Concern over noise reached its apex October 20 at a Community Board 1 meeting (211 Ainslie St.), as two dozen Williamsburg residents spoke out against the prevalence of bars along Grand and Metropolitan avenues, spurred by a pending vote on a liquor license application for Custom Wine Bar at 644 Driggs Avenue.
“I think we’ve gotten away from the families being raised in Williamsburg,” said Williamsburg resident Luis Santiago. “I’m sure the intentions are all good, but when do we put a stop to these establishments serving alcohol? It’s not easy dealing with this rowdiness on a daily basis.”
One man, representing 10 residents in a building on South 1st Street off Bedford, chastised the restaurant on the ground floor below for having a raucous crowd in its courtyard. Another complained about a nearby bar which he says has done little to curb noise levels at night.
“I need your help,” said James Barron. “The guy who owns the bar doesn’t live in the community and the people he serves don’t live in this community either.”
Despite noise over the application for Custom Wine Bar, the community board wound up approving its liquor license 17-14.
Many residents who opposed Custom’s liquor license application pointed to the prevalence of bars opening on Grand Street as contributing negatively to Williamsburg’s reputation as a restaurant and bar destination.

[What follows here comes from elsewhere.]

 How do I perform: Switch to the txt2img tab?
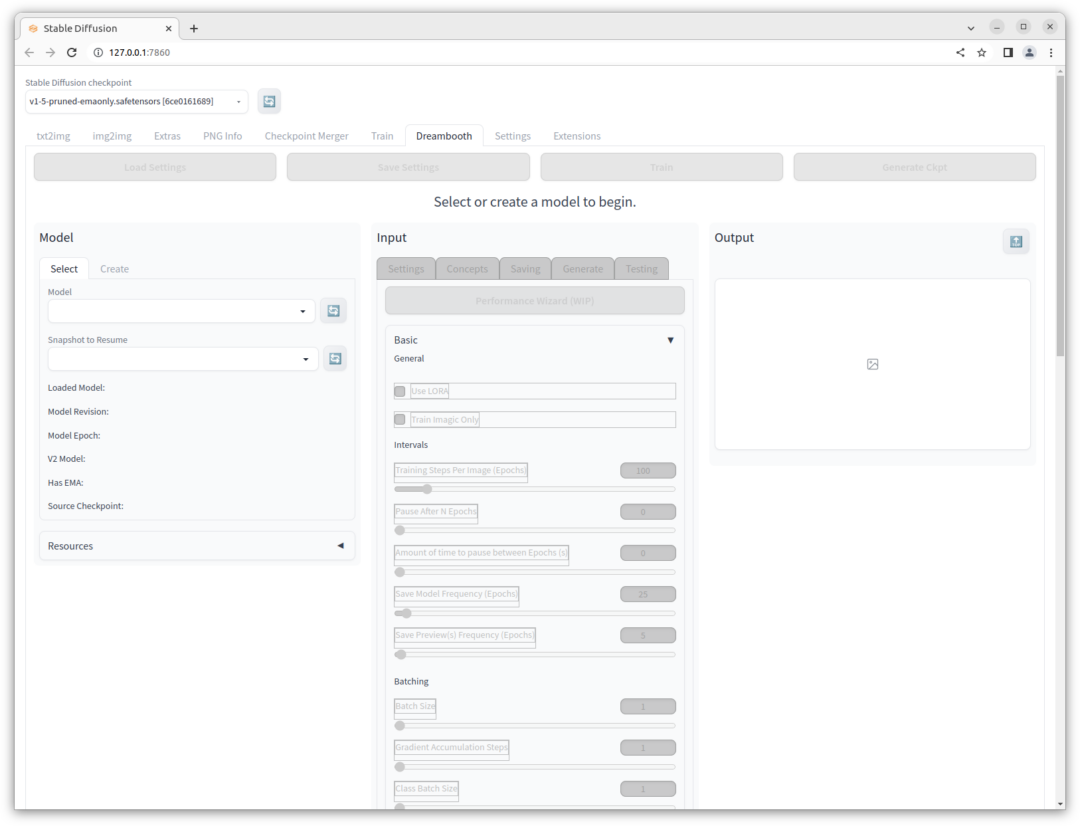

CB1 member Susan Albrecht, who voted against the bar’s application, felt that the establishment should have accommodated the community more concerning the hours they were open.
“I’m not against restaurants or bars, but there is an overarching issue that we have to look at saturation levels for bars and restaurants and how that is impacting the residential community,” said Albrecht.

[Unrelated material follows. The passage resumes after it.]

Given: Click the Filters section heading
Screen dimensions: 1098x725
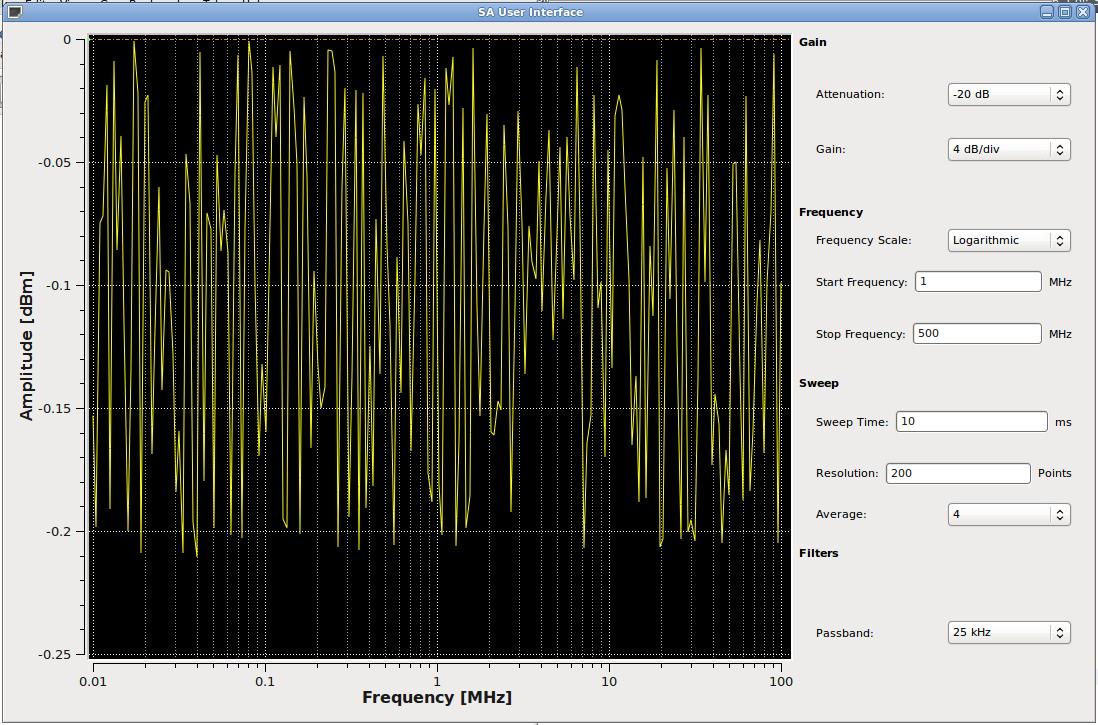Looking at the screenshot, I should pos(818,553).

Other community board members, including Monsignor Joseph Calise, father of Our Lady of Mount Carmel Church (275 North Eighth St., Williamsburg), who voted for the bar, acknowledged that noise issues must be better enforced, though he felt that Custom Wine Bar was being singled out.

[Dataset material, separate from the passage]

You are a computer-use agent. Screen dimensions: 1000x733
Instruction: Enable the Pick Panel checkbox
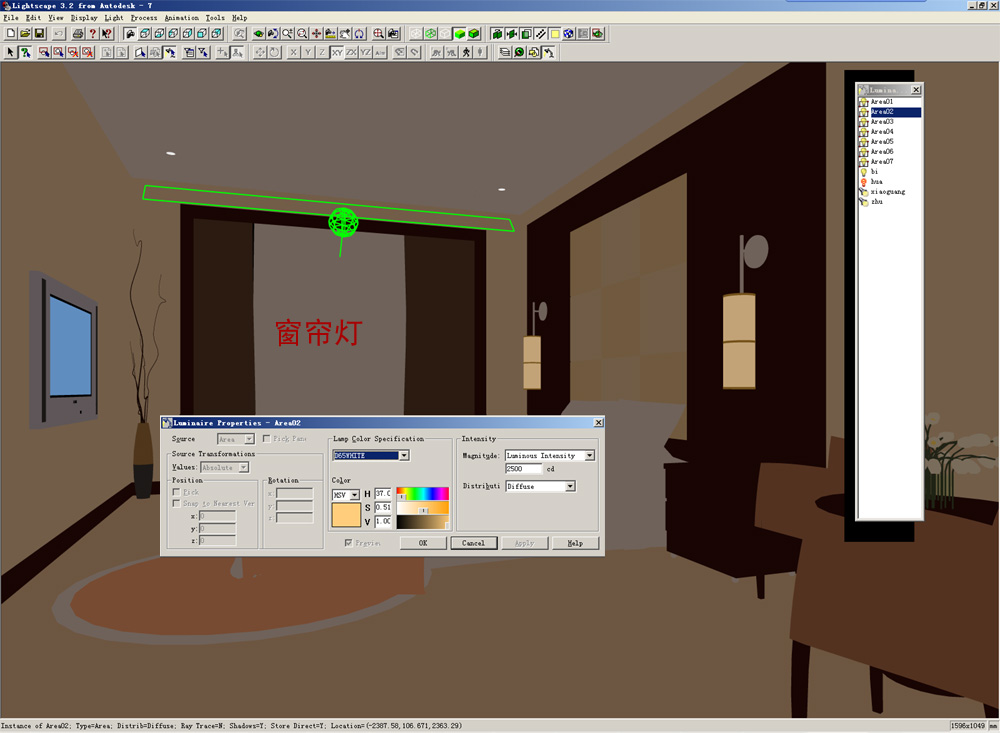265,439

“To say that there is a problem in the neighborhood is true, but that doesn’t mean that these guys, who for all appearances want to open a very respectable place, should pay the price for people’s mistakes,” said Calise.
While there have been no crime incidents in the past two years in the area where the bar may open — the blocks surrounding Driggs and Metropolitan Avenue — it is one that the 90th Precinct keeps tabs on.
“That area in particular, Driggs, Metropolitan and Grand, in the last few years is in a transition and it’s an area we pay particular attention to,” said 90th Precinct Deputy Inspector Michael Kemper. “It’s an area we constantly patrol.If something becomes a neighborhood nuisance, we’ll dedicate resources to correct it.”